結論から言うと、カタログギフト・自社製品の優待価値は、本人が使う品、申込期限、送料・保管費用などで変わります。 定価ではなく「その優待がなければ自分で支払った金額」を起点に試算します。本稿は特定銘柄の評価や売買推奨ではなく、会社の最新開示で確認する項目、本人の利用価値による試算手順、制度変更・元本割れを含む限界を示します。
カタログギフトは選択肢、自社製品は内容・数量・申込条件を会社開示で確認します。いずれも定価と本人の実用価値が異なる場合があります。
このジャンルの特徴
カタログギフトは選択肢から品を選び、自社製品優待は会社が指定する品を受け取る形があります。内容、数量、申込方法は会社ごとに異なり、会社表示の相当額と本人の実用価値が一致するとは限りません。
トータル利回り(%)=(年間配当 + 本人が利用する優待価値 − 申込・送料・保管等の追加費用)÷ 投資額 × 100
比較時は配当を税引前・税引後のどちらで扱うかを統一し、投資額の基準日、税金、売買手数料を別途記録します。ここでの本人利用価値は、定価ではなく「その優待がなければ本人が支払った金額」を起点にする説明用の試算で、公的な評価方法ではありません。
比較時の確認点
比較では、本人が使う品の価値、必要投資額、配当・業績、追加費用、優待変更リスクを同じ条件で確認します。
| 見る順番 | チェック内容 |
|---|---|
| ① | 中身が自分に必要/欲しいか |
| ② | 実用価値ベースのトータル利回り |
| ③ | 必要株数 × 基準日株価(手数料等は別途確認) |
| ④ | 配当・業績の持続性(講座④) |
| ⑤ | 優待改悪・廃止リスク |
価値を割り引いて考える
説明用の仮定として、会社表示が「5,000円相当」でも、その優待がなければ本人が購入しない品なら、本人利用価値は5,000円未満または0円として試算します。これは編集上の試算方法で、公的な価値算定基準ではありません(考え方は講座⑧)。
注意点
カタログ・自社製品優待は、本人の利用有無、申込期限、追加費用、権利確定日前後の価格変動を分けて確認します。

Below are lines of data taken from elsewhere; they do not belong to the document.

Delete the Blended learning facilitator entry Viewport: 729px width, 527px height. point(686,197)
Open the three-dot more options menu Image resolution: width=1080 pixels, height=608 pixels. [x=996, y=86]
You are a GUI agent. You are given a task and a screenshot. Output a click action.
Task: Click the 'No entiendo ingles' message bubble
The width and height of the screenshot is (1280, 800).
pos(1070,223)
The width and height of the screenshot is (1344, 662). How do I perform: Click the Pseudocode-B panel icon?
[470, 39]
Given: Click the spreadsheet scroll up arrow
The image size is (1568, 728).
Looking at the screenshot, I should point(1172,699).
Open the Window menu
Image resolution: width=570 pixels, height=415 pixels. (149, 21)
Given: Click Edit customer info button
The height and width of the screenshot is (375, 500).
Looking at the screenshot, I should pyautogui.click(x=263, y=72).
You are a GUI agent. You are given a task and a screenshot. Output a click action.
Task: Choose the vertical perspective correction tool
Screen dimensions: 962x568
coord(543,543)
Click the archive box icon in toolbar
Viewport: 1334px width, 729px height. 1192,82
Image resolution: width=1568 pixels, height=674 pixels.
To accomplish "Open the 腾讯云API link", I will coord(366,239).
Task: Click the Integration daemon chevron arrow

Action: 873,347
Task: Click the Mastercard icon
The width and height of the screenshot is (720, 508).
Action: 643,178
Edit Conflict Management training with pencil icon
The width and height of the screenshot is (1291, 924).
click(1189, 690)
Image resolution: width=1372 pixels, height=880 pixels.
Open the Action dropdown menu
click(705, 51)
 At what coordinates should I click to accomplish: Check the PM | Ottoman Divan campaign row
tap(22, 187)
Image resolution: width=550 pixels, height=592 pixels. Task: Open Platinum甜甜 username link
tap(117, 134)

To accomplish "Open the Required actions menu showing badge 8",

- 本人の利用状況:使わない品は本人利用価値を0円として試算する
- 申込・受取条件:欲しい品の有無、申込期限、送料、保管費用を会社の最新開示で確認する
- 権利確定日前後にも株価はさまざまな要因で変動し、方向や幅は事前に断定できない
手を動かす
配当部分は配当金シミュレーターで試算し、本人が実際に利用する価値を足して説明用のトータル利回りを確認できます。他ジャンルはクオカード・金券優待・買物割引・レジャー優待で整理しています。
まとめ
カタログ・自社製品優待は、欲しい中身、期限・費用、自分基準の利用価値、配当・業績、制度変更リスクを分けて確認します。
免責
[免責] 本記事は教育・情報提供を目的とした一般的な解説であり、特定の銘柄・金融商品の購入、売却、保有または口座開設を推奨・勧誘するものではありません。記事中の数値、計算例、利回りおよび優待価値は、公表資料と一定の仮定に基づく概算で、株価、税金、手数料、利用条件、期限、本人の利用状況等により実際の結果と異なります。投資には元本割れを含む損失の可能性があり、過去の実績や本記事の比較は将来の運用成果、配当または優待の継続を保証しません。最新の会社開示・公式情報を確認し、最終的な投資判断はご自身の責任で行ってください。